Ibarat menyajikan menu ke pelanggan, seorang koki harus bisa menampilkan bentuk
dan model yang beda walaupun menu yang disajikan hampir sama.
Sebagai
guru dituntut untuk kreatif dan selalu inovatif. Jika murid dituntut untuk bisa
bersaing dengan negara lain, bagaimana dengan gurunya? Guru harus lebih bisa
dari murid, walaupun guru bukan satu-satunya sumber belajar. Di tangan gurulah
murid akan bisa menghadapi tantangan di zaman yang serba canggih ini. Dengan
demikian, guru juga harus terus belajar untuk mengembangkan ilmu dan
kompetensinya.
Ketika
saya berusaha menyiapkan menu materi untuk disajikan kepada siswa, teringat
permainan ular tangga yang dikolaborasikan dengan barcode.
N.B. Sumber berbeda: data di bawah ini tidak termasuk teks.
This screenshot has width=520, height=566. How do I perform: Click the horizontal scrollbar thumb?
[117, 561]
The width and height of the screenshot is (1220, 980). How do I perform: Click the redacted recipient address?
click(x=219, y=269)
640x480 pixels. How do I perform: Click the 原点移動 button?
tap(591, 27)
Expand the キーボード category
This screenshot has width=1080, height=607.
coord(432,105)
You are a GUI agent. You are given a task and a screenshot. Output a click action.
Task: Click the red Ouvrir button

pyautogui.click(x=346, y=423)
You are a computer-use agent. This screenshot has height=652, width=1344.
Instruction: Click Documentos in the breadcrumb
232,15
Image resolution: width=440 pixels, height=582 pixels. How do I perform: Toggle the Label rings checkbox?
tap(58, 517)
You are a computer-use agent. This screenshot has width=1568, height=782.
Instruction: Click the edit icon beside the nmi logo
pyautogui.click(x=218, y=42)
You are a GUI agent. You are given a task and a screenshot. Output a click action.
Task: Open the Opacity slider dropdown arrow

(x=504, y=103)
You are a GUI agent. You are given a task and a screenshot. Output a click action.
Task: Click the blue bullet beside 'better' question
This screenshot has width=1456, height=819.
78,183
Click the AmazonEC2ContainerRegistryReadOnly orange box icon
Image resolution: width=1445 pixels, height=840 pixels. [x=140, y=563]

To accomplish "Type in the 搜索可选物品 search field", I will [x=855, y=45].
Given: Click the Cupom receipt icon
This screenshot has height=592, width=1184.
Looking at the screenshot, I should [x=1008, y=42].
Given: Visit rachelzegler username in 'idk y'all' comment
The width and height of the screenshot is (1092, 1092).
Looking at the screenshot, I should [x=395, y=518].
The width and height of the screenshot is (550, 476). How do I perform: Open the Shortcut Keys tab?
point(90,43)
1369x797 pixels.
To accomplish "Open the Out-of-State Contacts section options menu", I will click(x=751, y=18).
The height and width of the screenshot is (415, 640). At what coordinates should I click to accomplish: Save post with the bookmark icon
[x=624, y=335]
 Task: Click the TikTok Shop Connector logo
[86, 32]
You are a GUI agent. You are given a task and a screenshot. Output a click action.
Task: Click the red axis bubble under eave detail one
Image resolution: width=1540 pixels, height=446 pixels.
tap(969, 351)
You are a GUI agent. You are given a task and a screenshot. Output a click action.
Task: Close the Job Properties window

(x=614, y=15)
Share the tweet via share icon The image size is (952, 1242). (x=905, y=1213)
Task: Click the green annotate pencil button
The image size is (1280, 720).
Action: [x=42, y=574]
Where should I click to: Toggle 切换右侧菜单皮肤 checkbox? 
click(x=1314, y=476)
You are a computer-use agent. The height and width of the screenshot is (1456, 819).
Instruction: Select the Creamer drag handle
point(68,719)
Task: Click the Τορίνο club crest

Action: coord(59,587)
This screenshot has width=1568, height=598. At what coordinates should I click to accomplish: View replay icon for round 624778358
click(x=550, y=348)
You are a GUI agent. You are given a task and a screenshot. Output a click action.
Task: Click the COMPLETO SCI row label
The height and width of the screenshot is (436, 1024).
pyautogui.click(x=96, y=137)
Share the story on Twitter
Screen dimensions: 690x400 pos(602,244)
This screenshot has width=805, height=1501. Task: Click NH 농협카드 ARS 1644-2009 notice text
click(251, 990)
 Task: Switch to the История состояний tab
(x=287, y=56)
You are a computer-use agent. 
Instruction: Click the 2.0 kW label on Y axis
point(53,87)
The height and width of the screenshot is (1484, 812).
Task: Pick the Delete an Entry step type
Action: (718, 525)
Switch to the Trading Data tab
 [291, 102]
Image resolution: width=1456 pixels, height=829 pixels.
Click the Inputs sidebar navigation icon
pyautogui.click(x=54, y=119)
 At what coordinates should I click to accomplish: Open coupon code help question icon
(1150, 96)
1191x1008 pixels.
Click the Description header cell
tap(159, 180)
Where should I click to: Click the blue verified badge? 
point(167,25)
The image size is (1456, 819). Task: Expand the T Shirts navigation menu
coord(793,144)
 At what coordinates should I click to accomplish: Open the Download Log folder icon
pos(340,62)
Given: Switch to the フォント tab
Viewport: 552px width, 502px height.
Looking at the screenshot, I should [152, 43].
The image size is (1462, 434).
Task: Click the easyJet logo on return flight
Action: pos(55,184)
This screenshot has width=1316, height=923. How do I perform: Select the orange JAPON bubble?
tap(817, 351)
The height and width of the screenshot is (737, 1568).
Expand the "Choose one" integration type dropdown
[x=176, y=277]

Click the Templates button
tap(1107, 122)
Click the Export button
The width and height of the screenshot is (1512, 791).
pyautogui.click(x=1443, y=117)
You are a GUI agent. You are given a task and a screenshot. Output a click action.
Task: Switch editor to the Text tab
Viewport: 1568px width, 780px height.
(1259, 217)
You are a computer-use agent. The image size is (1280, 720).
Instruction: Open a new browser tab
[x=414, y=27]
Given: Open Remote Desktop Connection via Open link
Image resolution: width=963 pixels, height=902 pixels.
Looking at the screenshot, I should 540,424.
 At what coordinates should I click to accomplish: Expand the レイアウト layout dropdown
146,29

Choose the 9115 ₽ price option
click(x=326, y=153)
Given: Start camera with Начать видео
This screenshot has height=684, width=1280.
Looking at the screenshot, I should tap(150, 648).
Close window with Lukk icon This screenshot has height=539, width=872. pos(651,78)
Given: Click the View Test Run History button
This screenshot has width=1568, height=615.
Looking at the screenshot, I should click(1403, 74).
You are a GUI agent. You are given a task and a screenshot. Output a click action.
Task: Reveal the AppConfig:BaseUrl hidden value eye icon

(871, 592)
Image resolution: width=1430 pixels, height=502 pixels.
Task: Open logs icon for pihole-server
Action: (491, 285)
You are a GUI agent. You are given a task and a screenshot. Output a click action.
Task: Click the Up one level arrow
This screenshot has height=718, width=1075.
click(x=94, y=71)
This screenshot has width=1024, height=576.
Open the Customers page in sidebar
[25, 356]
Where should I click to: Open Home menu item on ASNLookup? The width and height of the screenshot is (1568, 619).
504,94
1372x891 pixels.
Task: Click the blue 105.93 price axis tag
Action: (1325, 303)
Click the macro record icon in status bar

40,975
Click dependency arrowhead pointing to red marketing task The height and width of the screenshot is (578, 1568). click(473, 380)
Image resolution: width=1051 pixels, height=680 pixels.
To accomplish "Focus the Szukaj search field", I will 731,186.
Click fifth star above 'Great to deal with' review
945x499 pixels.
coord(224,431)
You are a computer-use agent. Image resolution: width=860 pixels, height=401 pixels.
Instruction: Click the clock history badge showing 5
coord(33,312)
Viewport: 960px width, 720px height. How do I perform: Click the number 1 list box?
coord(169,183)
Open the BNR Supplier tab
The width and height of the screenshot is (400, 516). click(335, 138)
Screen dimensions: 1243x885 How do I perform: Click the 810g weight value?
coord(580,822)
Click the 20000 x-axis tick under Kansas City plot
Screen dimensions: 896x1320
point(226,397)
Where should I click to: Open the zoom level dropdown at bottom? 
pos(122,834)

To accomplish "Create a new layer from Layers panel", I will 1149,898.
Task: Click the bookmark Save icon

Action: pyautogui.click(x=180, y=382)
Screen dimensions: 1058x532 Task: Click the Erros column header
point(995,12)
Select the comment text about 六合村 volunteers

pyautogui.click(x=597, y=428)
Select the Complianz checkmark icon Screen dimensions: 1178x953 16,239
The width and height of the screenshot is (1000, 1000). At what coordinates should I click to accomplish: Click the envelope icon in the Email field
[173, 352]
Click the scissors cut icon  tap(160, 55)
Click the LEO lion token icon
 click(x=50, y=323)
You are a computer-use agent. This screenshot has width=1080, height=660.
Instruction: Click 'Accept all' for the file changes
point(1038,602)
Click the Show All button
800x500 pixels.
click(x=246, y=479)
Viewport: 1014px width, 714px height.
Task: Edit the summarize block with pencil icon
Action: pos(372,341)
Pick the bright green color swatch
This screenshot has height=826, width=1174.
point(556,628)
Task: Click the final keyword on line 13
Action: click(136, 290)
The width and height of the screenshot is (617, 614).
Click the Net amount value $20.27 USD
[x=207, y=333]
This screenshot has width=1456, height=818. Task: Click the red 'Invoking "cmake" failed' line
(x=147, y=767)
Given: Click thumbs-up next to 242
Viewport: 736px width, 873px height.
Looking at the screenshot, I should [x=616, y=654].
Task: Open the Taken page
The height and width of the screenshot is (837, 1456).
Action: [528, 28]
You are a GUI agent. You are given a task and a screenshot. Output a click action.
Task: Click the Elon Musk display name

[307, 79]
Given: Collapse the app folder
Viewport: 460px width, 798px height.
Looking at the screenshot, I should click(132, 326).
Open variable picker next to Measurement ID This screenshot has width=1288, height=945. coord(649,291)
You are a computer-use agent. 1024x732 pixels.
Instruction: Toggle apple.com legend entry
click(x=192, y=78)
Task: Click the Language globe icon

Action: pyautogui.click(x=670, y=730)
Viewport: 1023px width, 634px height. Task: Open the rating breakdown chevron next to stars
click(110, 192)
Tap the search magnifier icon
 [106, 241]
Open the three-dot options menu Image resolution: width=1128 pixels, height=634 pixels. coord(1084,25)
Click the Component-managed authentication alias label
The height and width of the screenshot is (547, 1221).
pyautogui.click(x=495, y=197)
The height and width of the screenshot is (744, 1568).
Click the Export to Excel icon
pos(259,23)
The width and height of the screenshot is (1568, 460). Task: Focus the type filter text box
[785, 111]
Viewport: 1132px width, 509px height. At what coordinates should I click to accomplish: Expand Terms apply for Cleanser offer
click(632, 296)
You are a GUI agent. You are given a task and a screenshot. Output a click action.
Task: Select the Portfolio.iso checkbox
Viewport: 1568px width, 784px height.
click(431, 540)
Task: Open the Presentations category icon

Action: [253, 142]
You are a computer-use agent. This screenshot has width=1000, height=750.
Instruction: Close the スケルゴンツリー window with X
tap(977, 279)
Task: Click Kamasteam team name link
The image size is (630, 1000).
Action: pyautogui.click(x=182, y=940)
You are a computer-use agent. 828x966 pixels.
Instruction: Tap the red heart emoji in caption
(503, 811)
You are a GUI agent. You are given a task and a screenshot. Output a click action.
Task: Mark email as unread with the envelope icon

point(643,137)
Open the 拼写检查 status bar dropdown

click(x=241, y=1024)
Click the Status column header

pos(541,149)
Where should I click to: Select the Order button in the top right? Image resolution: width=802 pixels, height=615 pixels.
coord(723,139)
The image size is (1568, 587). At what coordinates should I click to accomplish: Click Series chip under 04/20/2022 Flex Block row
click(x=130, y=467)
Sebuah perpaduan
yang menarik antara jenis permainan masa lalu dengan barcode yang bisa diunduh
melalui gawai. Dengan harapan murid akan menerima materi penuh semangat dan
muda memahaminya.
Setelah
mengalami uji coba media Ular Tangga Barcode siap digunakan oleh murid. Jika
Anda saat masa kecil gemar bermain ular tangga tidak mengalami kesulitan. Hanya
saya bedakan di setiap kotak tertempel barcode yang berisi pertanyaan. Media
ini untuk memudahkan murid belajar mengidentifikasi dan menganalisis teks
cerpen.
Secara
bergantian masing-masing kelompok memainkan dadunya, dan mendapatkan angka
berapa, lalu harus melangkah sesuai nomor yang muncul pada dadu. Setelah
di-Scane, kelompok akan mendapatkan pertanyaan sesuai dengan cerpen yang sebelumnya
dibagikan oleh guru. Masing-masing kelompok mendiskusikannya dan menetapkan
jawaban yang betul. Jika berhasil menjawab betul mendapatkan 100 point
Keseruan
media ini juga didapatkan dari permainannya. Jika saat melempar dadu lalu angka
yang muncul sampai pada ular maka harus turun dan wajib bayar pajak 10 point,
sedangkan jika sampai pada tangga maka ada bonus 25 point. Akhirnya
masing-masing kelompok tertantang untuk mendapatkan point sebanyak-banyaknya.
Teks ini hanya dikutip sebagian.